Jamás pensé que mi papá estaba tan mal, que se desvaneció en una banca del quinto piso. Él ha sido todo un guerrero. Un hombre, un esposo y un padre a carta cabal. No se retiró ni por un instante del hospital. Hacía como podía para conseguir dinero, dormir en el carro que se encontraba en el estacionamiento, seguir todos los trámites, y hasta para trabajar cuando sus circunstancias se lo permitían estando allá mismo.
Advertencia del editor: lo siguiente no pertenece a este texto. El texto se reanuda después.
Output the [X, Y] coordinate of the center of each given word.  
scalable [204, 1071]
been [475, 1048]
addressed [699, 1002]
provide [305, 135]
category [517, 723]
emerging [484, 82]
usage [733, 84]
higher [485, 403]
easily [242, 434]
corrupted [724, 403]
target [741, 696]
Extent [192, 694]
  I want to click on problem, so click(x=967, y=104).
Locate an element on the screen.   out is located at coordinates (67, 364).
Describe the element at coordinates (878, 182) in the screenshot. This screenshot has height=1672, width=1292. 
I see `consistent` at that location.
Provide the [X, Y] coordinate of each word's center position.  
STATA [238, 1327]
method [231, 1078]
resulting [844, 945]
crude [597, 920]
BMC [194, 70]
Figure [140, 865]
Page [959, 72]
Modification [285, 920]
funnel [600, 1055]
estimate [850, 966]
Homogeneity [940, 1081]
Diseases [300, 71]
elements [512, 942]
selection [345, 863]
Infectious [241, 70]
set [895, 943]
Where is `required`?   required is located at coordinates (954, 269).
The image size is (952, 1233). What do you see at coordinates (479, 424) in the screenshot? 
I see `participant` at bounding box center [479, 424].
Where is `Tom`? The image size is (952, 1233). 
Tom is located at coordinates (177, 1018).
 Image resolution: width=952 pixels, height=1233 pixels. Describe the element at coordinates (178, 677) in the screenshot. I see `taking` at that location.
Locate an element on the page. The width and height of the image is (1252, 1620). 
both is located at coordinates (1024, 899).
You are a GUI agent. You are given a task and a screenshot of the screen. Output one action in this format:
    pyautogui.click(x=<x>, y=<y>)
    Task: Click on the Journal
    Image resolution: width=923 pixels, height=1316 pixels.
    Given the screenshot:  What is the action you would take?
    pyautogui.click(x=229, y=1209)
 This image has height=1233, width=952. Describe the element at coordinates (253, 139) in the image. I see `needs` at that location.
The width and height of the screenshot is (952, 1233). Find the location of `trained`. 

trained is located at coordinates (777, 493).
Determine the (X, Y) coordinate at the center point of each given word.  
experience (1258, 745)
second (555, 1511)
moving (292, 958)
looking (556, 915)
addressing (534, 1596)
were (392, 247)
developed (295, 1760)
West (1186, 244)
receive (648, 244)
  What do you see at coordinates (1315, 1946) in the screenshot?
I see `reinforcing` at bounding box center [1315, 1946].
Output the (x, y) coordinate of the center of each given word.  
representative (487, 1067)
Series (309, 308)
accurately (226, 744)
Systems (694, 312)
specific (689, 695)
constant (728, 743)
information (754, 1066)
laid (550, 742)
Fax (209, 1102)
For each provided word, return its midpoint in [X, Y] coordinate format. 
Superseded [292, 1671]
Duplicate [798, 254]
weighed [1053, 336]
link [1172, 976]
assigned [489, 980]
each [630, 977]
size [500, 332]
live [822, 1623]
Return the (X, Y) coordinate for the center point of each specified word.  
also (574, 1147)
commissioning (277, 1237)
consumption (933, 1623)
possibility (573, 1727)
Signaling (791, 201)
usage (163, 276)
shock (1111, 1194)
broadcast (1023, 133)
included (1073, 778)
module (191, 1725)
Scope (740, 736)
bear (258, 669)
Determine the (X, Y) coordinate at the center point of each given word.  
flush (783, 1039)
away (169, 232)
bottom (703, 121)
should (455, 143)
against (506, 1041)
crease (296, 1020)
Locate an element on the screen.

A veces pienso que si don Edgar Arellano, nuestro extinto patrón viviera, hubiéramos recibido más apoyo. ¡Y eso que contamos con la solidaridad inmejorable de Rigoberto Guzmán Arce! Y de muchos otros como Luisa Ramírez, quien me prestó su carro para llevar a todos mis hermanos hacia allá. De Kiki González, y Rafa Nieves, quienes igualmente se ofrecieron a facilitarnos sus carros. De José Luis Sánchez, quien invitó a mi papá a desayunar varias veces. De su hija Marisol, quien le mandó dinero. Y de la familia de Gerónimo Romero, quien hace honor a su nombre al haber sido tan generoso dándonos hospedaje en su casa y estando al pendiente de todo, al igual que él Shino, su hijo, y su esposa Nene. A todos ellos y a quienes hicieron oración para que todo esto saliera bien, que el padre de nuestro señor Jesucristo se los recompense.